La France a été condamnée ce matin par la Cour Européenne des Droits de l’Homme(1) pour discrimination à l’encontre d’une institutrice homosexuelle de 45 ans dont l’adoption a été refusé par les autorités de la République. Non seulement que la France doit verser 10 000 euros pour dommage moral à la dame homosexuelle, la CEDH va plus loin en disant que "la France ne peut plus refuser un agrément d’adoption à une personne célibataire au motif qu’elle est homosexuelle », explique l’avocate de la plaignante au Figaro.
A quoi joue la Cour Européenne des Droits de l’Homme ?

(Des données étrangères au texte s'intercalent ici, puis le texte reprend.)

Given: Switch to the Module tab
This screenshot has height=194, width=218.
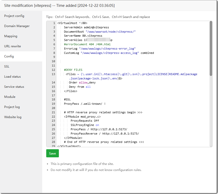Looking at the screenshot, I should [x=10, y=97].
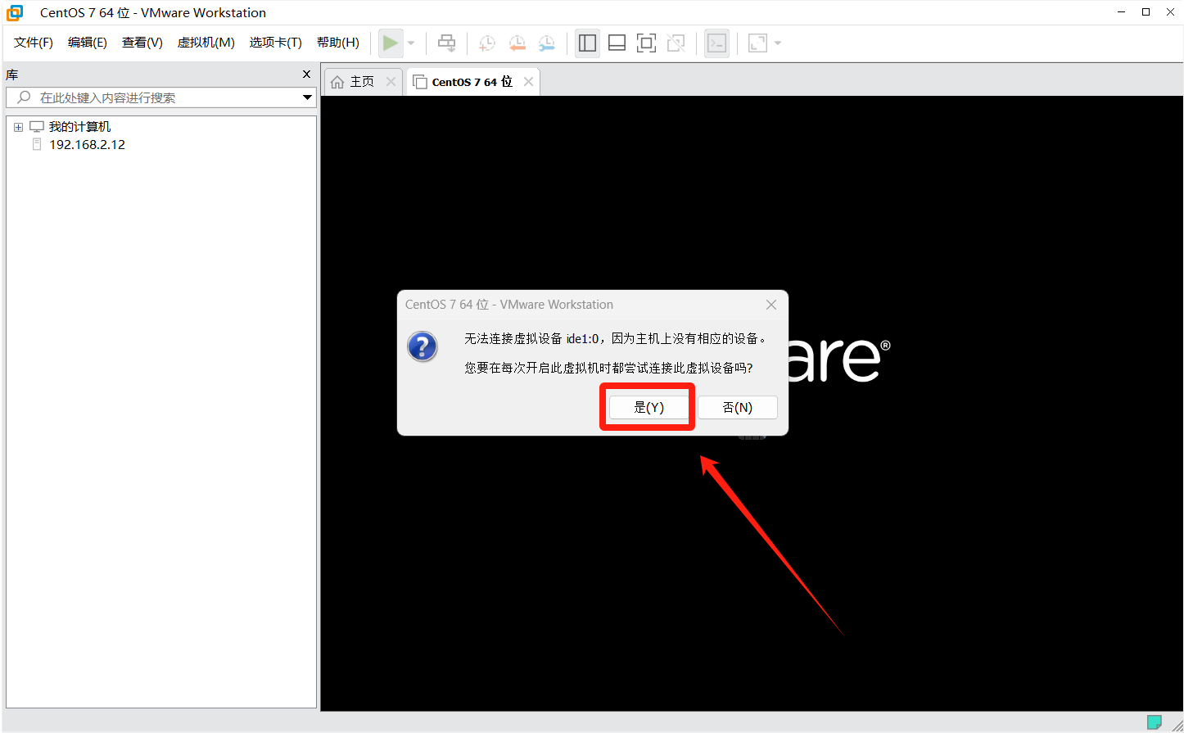Toggle the thumbnail bar view
This screenshot has width=1184, height=733.
617,43
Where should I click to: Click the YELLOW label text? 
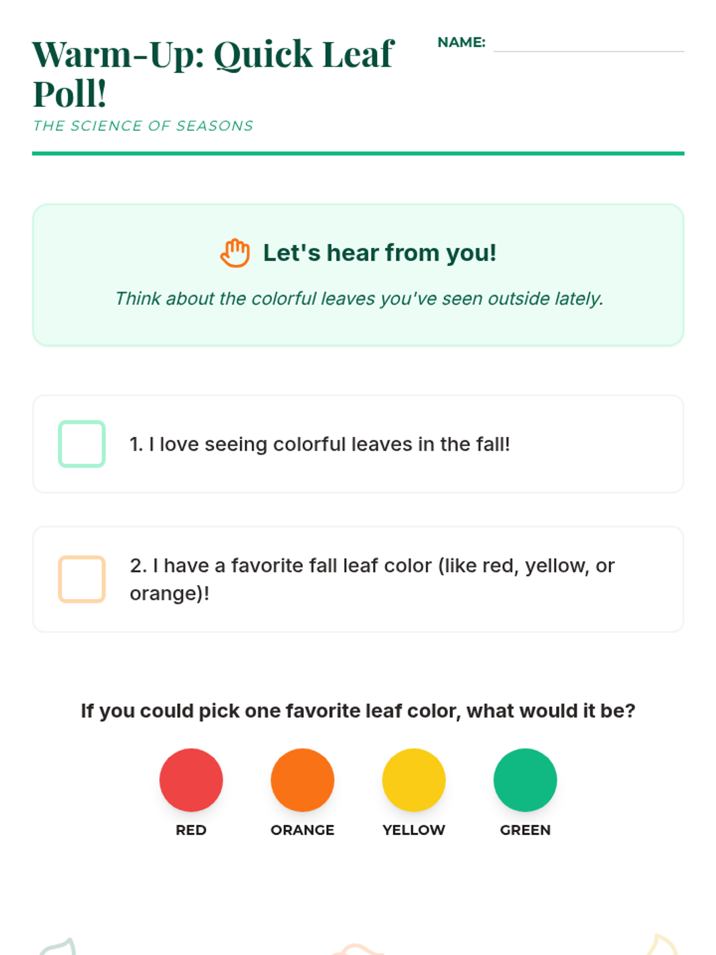(413, 830)
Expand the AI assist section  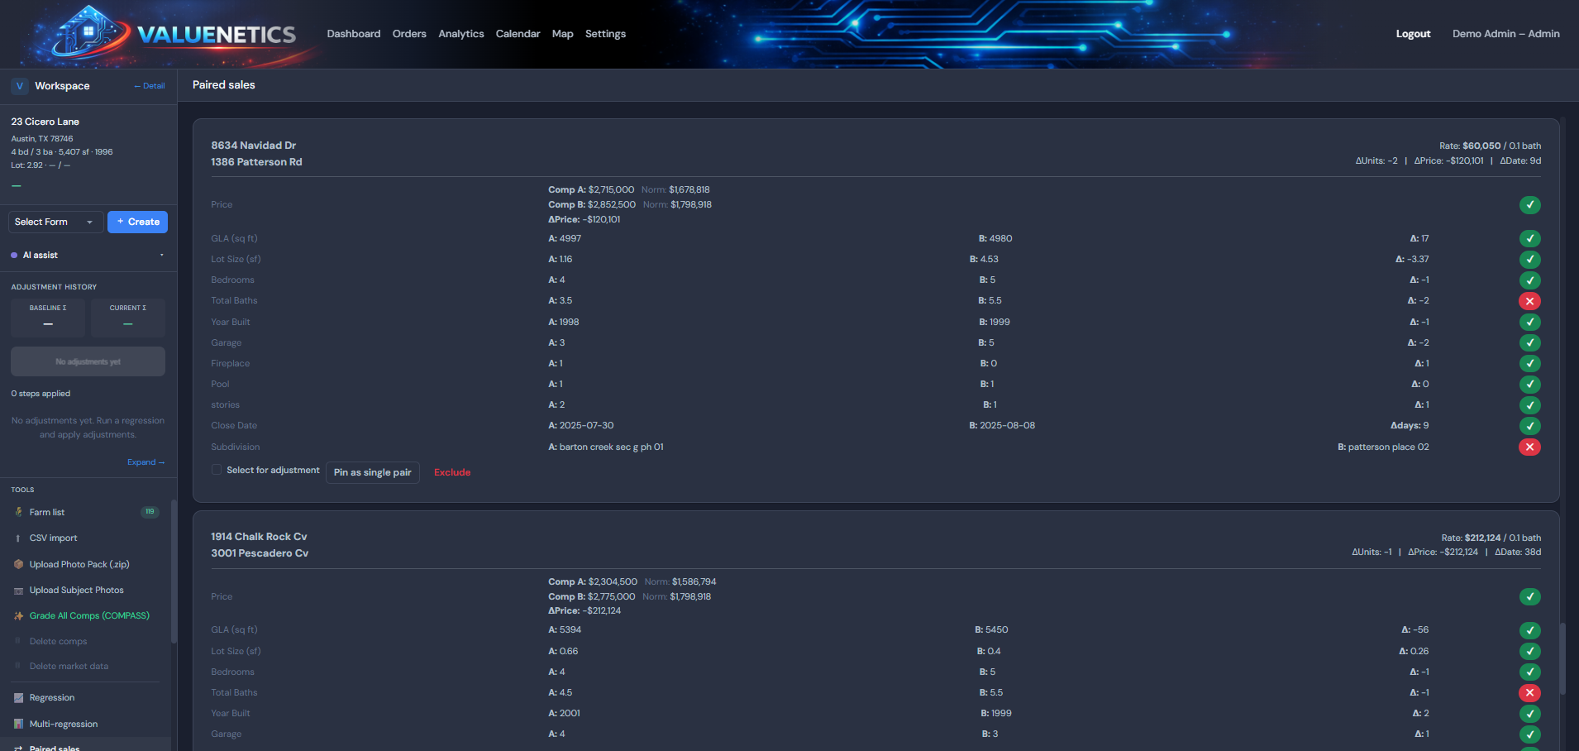(161, 256)
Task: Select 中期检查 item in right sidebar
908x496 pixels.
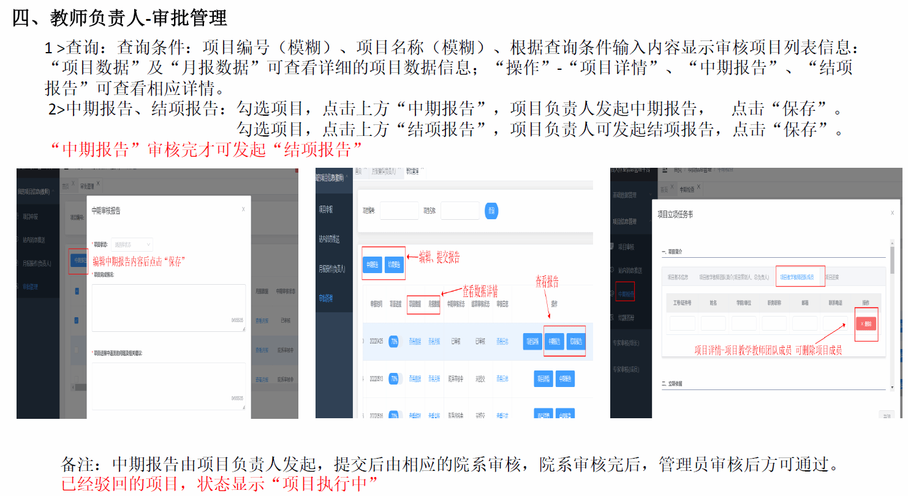Action: (626, 294)
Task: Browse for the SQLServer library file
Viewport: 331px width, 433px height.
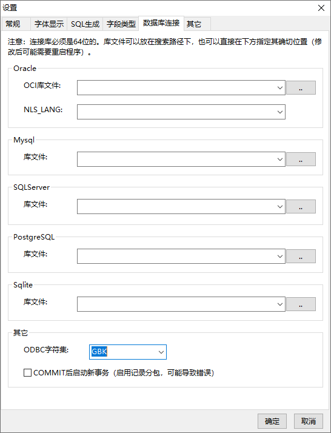Action: (x=301, y=206)
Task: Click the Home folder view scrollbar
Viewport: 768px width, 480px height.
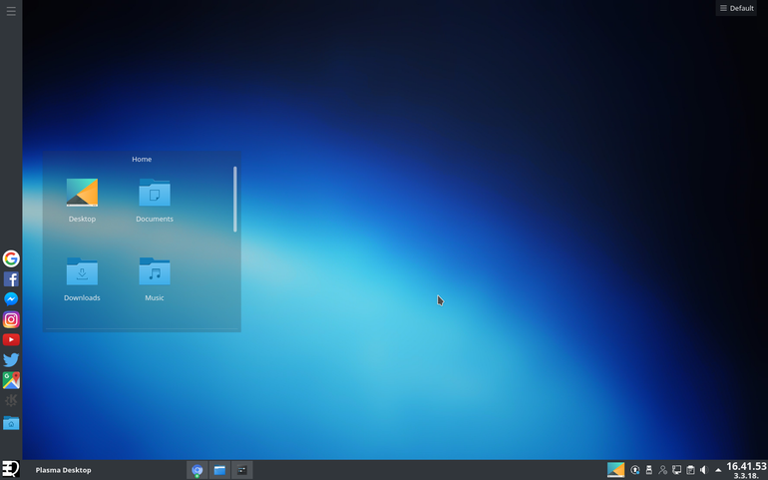Action: point(235,199)
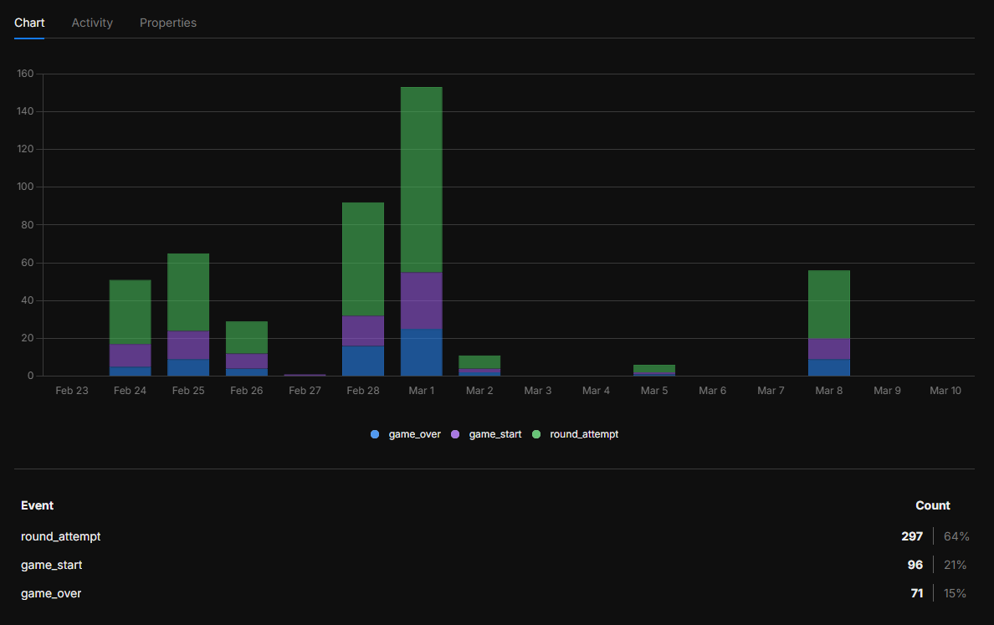Click the Count column header
This screenshot has height=625, width=994.
(x=932, y=505)
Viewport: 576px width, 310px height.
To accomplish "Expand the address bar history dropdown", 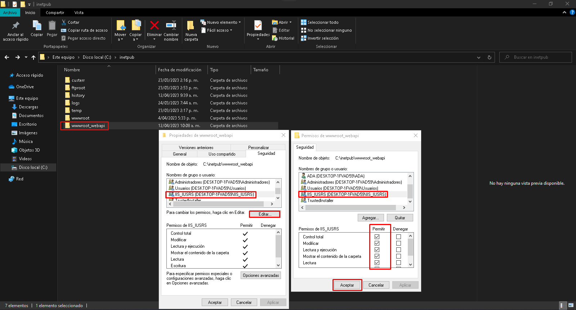I will click(478, 57).
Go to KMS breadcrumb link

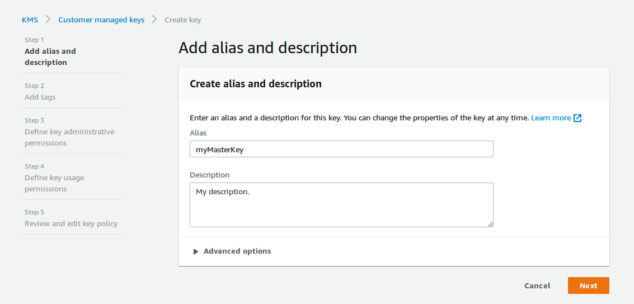(30, 20)
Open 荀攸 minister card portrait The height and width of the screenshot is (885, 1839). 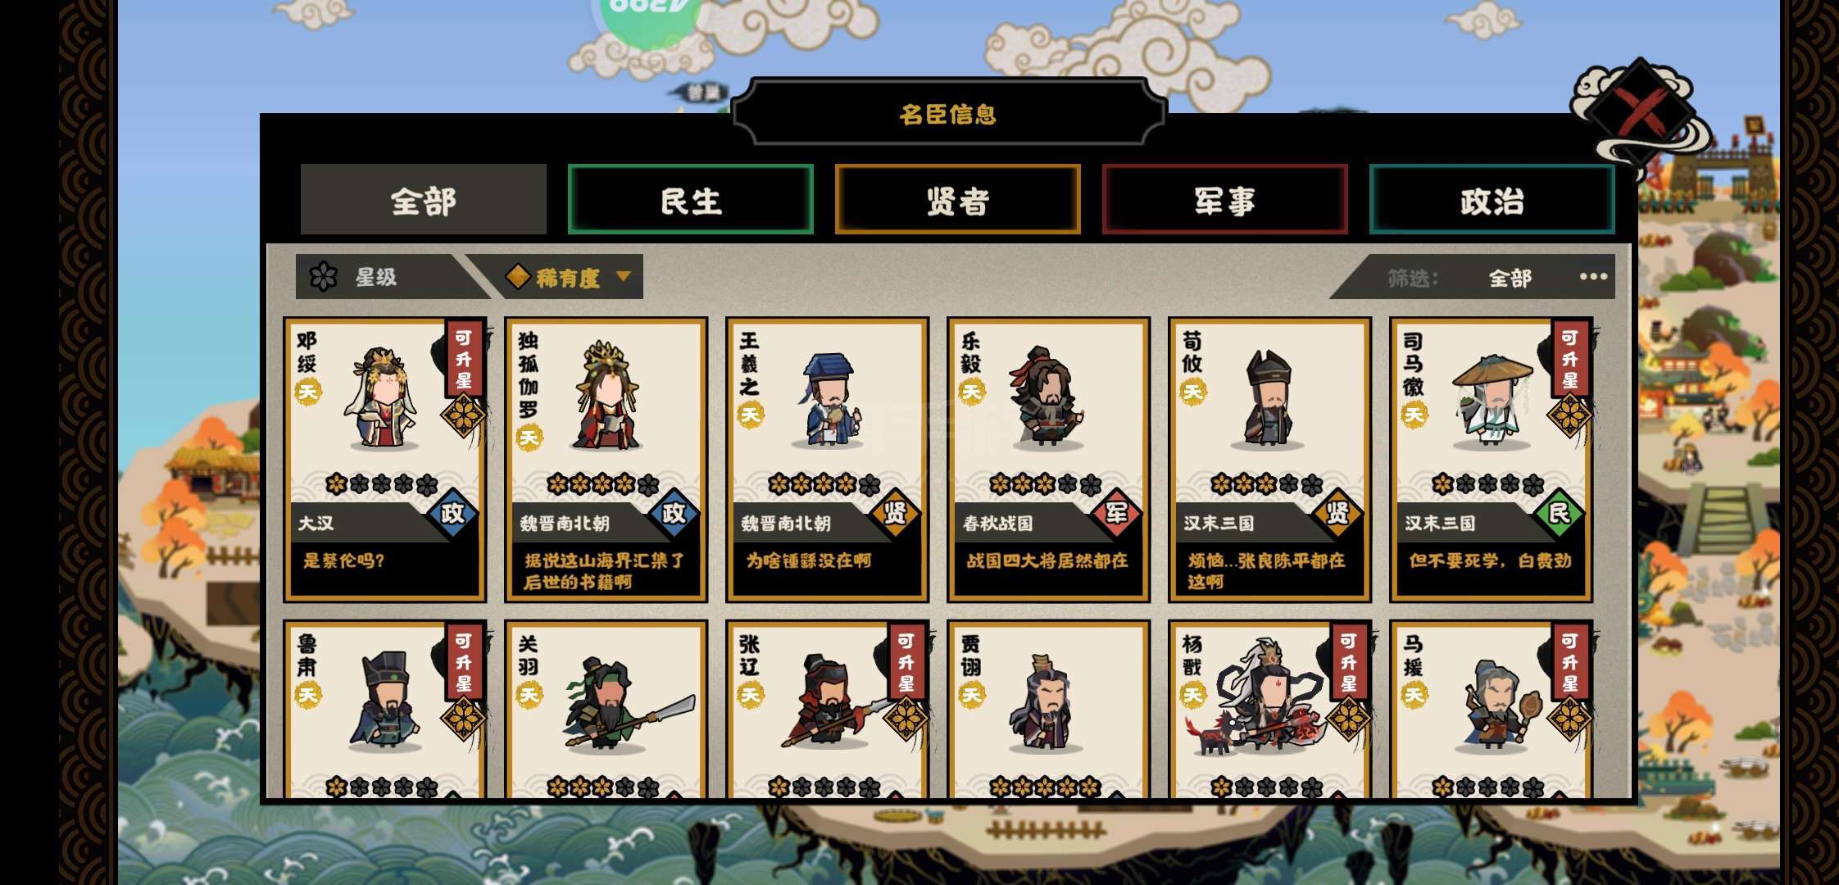point(1269,402)
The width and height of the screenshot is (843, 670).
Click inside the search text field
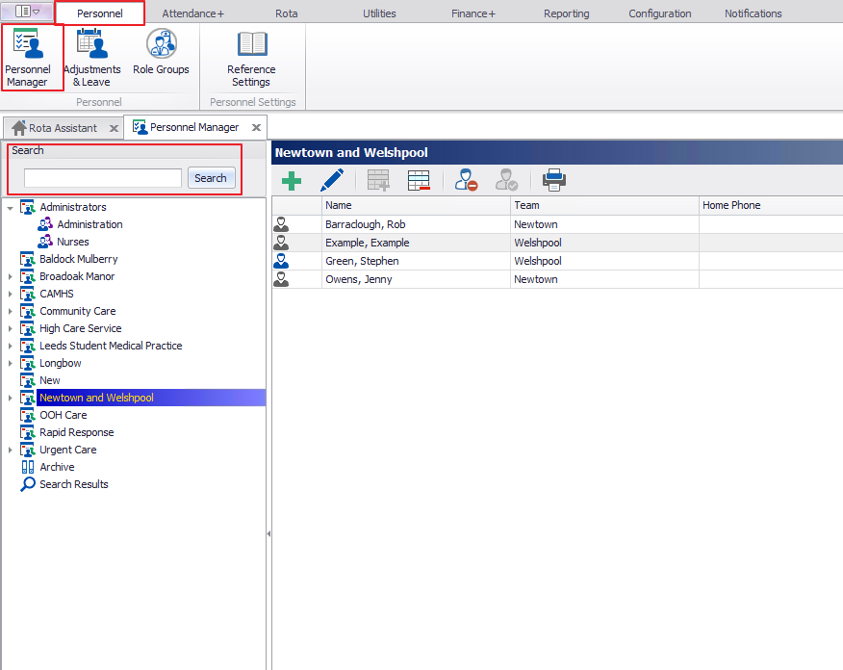101,177

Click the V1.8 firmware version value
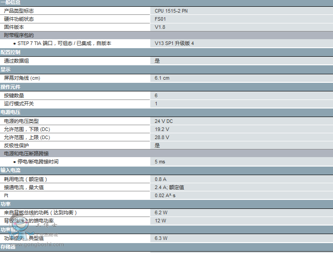[x=160, y=27]

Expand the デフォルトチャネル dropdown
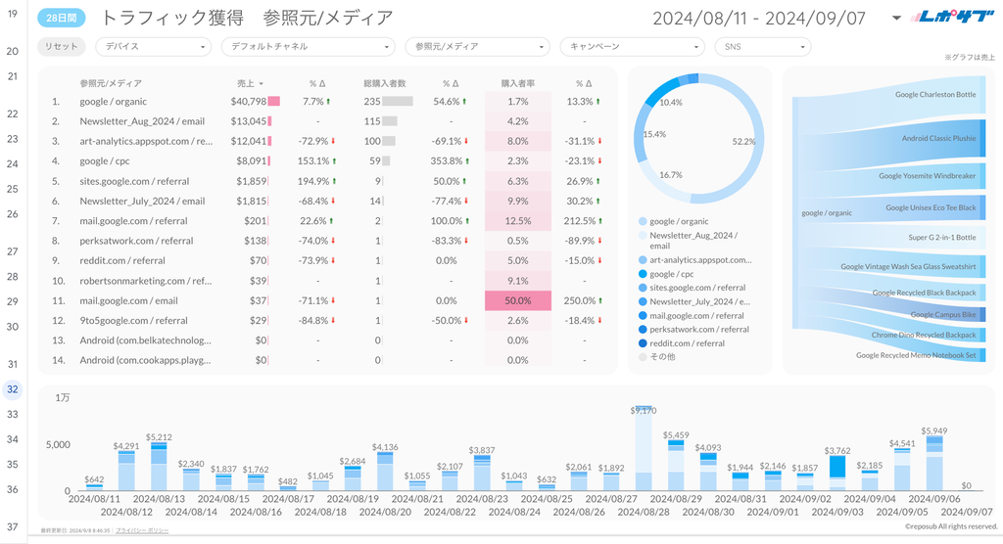click(308, 47)
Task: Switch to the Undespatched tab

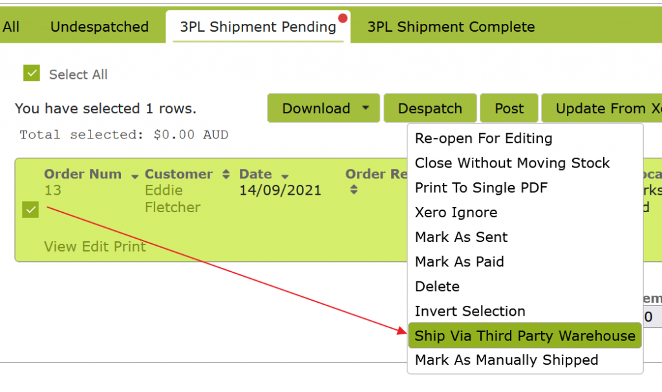Action: [x=98, y=27]
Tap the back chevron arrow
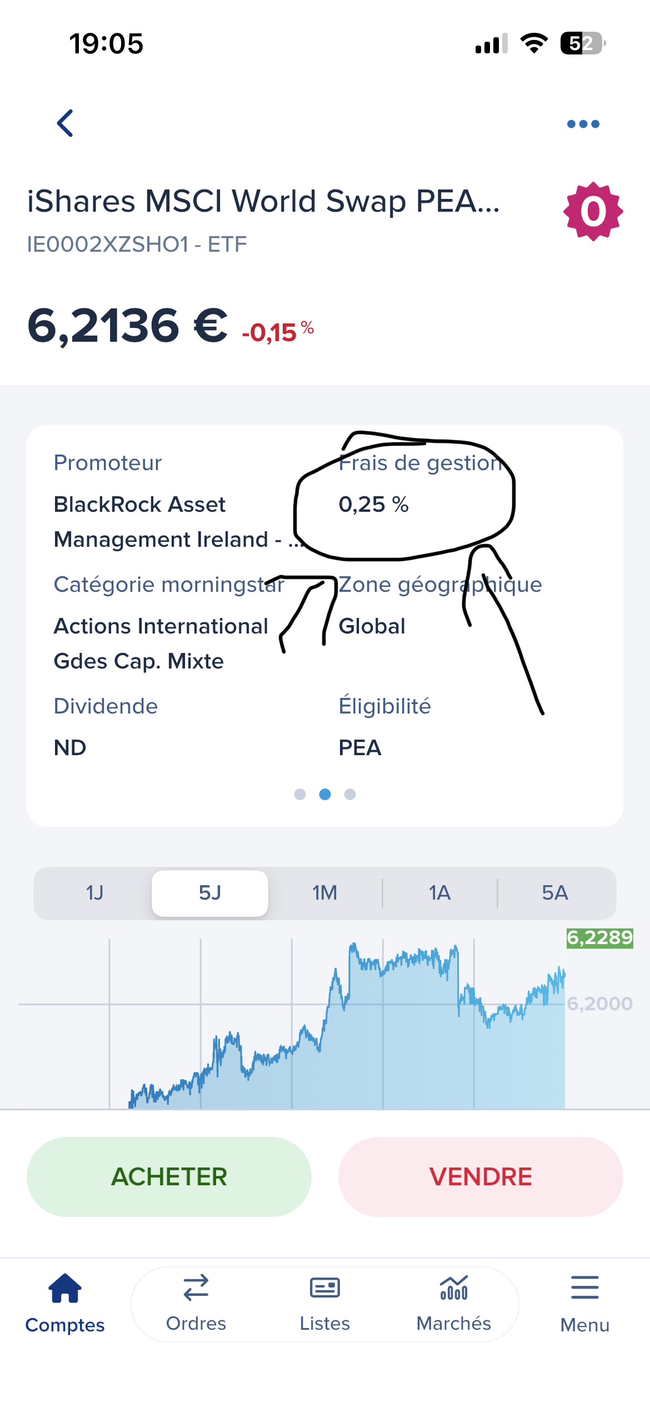650x1407 pixels. pyautogui.click(x=66, y=123)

En 2002, la Cour européenne laisse à la France le droit de refuser une adoption sans enfreindre « l’interdiction de discrimination ». D’après l’arrêt de 2002, les pouvoirs publics peuvent refuser qu’un ou une homosexuel(le) adopte un enfant sans se rendre coupable d’atteinte aux droits de l’homme, ni enfreindre « l’interdiction de discrimination ». La même institution dit tout le contraire aujourd’hui.
(1) La Cour européenne des droits de l’homme est un organe du Conseil de l’Europe qui réunit 43 Etats membres, de l’Islande à l’Azerbaïdjan.